Cameroon is very active in implementing measures to facilitate trade. Trade facilitation fosters improvements in customs, logistics and trade administration, all of these highly relevant for a dynamic country such as Cameroon. Many examples, including in Africa, and several independent studies clearly show the benefits of trade facilitation for developing countries. It is the objective of the 9th Ministerial Conference of the World Trade Organisation in Bali in December to conclude a multilateral agreement on trade facilitation.

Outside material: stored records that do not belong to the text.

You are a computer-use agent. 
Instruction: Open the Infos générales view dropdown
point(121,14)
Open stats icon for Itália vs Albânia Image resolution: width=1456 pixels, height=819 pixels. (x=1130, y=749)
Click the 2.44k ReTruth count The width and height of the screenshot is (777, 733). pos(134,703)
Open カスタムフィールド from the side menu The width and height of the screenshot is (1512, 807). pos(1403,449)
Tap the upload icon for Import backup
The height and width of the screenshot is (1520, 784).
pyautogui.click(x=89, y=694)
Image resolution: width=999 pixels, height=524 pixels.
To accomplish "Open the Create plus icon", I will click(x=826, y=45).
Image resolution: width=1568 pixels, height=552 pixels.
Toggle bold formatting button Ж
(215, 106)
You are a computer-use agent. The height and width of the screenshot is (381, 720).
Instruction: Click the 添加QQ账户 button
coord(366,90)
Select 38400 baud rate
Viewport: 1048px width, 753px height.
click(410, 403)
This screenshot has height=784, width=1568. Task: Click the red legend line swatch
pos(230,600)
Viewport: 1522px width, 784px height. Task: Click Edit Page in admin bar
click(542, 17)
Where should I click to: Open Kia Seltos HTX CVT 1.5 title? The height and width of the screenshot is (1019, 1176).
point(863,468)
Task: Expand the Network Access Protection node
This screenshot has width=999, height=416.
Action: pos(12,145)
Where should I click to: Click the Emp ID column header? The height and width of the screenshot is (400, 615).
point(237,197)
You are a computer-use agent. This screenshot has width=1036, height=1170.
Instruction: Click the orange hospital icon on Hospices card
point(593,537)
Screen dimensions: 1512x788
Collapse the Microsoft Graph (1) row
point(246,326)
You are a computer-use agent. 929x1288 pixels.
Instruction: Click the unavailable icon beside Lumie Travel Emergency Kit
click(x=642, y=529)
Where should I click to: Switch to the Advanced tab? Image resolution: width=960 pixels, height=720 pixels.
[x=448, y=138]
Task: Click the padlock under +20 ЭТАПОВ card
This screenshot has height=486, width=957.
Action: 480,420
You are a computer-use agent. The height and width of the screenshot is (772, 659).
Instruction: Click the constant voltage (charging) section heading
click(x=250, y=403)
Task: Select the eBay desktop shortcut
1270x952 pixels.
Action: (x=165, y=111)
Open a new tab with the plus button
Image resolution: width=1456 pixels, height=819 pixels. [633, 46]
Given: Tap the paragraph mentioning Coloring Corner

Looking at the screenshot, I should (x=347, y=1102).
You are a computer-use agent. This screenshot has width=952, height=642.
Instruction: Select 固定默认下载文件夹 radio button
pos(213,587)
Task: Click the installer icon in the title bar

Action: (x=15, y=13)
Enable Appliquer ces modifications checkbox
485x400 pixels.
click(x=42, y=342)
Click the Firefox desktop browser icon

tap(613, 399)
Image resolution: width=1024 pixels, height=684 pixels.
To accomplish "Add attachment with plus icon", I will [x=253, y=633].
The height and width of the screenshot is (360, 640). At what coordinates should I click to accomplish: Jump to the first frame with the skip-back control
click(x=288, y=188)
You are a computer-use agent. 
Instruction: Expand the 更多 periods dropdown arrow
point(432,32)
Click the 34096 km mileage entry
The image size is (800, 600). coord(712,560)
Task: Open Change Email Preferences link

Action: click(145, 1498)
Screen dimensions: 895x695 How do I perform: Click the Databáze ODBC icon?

The EU signed an interim Economic Partnership Agreement with the Ivory Coast in November 2008. The EU is currently in negotiations for an Economic Partnership Agreement with the broader West African region including Benin, Burkina Faso, Cape Verde, Ivory Coast, Gambia, Ghana (which initialled an interim agreement in December 2007), Guinea, Guinea-Bissau, Liberia, Mali, Niger, Nigeria, Senegal, Sierra Leone, Togo and Mauritania. Côte d’Ivoire alone represents around 60% of total cocoa exports worldwide. It also exports bananas and fisheries products to the EU. EU imports into Côte d’Ivoire include industrial goods, machinery, vehicles, transport equipment and chemicals. Challenges facing Côte d’Ivoire include the post-Civil War transition, and the fight against child labour in cocoa growing farms.